> [TASK TO COMPLETE] Using the entries that follow, state how many lines contain "agent", with no other words.

[Extracted data entries]
○ ○ ○ ○ ○ ○ ○

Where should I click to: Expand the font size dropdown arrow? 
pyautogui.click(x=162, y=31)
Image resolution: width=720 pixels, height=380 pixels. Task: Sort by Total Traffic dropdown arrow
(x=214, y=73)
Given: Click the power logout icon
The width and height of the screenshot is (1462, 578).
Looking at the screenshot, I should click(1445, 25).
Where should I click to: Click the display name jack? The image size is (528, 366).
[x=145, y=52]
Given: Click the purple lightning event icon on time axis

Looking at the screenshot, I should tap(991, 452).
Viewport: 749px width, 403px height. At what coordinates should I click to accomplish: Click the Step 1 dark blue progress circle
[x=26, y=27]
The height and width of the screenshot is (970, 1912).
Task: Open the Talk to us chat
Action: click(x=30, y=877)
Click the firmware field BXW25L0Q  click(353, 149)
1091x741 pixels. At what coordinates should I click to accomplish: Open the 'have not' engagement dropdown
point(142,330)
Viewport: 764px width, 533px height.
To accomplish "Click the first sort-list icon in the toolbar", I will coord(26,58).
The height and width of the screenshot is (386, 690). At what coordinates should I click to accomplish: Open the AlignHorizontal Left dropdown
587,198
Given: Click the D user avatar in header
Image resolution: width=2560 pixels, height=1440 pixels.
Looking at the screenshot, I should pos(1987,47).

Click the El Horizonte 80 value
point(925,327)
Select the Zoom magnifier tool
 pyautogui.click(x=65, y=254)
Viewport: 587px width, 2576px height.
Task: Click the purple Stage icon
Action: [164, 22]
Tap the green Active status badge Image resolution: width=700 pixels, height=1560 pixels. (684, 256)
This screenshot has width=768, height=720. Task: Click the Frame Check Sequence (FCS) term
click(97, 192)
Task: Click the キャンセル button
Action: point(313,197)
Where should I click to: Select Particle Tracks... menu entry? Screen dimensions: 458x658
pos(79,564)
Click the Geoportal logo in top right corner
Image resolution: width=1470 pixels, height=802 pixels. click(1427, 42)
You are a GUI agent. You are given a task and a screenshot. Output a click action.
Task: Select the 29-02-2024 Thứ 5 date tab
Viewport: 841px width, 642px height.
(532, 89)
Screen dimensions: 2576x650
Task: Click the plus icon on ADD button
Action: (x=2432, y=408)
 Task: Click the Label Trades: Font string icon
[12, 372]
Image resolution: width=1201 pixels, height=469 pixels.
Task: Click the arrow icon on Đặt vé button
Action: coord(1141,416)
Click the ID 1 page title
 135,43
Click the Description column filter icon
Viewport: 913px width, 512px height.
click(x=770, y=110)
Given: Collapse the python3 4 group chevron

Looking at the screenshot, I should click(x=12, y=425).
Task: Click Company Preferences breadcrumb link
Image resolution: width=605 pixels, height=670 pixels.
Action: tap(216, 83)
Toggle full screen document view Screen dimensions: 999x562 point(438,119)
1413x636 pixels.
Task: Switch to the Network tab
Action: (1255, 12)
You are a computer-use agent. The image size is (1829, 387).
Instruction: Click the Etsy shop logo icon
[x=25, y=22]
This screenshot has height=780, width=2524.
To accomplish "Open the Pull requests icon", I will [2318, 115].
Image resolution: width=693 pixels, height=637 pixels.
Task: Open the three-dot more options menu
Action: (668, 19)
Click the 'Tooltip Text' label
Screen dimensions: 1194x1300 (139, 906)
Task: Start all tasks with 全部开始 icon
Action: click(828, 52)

○ ○ ○ ○ ○ ○ ○

> [RESULT OF THE EXERCISE] 2